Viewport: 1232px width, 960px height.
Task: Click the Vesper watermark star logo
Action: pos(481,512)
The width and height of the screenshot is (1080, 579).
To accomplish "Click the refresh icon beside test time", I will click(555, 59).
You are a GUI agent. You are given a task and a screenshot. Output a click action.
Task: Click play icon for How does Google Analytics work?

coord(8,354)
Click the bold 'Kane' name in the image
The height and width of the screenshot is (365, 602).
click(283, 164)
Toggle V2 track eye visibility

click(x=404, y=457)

..........

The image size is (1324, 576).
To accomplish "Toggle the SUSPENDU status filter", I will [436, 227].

..........

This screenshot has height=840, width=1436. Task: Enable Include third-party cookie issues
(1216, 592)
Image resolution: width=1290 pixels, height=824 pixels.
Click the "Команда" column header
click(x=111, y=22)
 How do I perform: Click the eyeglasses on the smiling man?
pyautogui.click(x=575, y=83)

..........

**What the task requires**
Would you copy every line of the entries that includes the word "accomplish"?

**Result for this exercise**
To accomplish "Click the refresh icon beside test time", I will click(555, 59).
To accomplish "Toggle the SUSPENDU status filter", I will [436, 227].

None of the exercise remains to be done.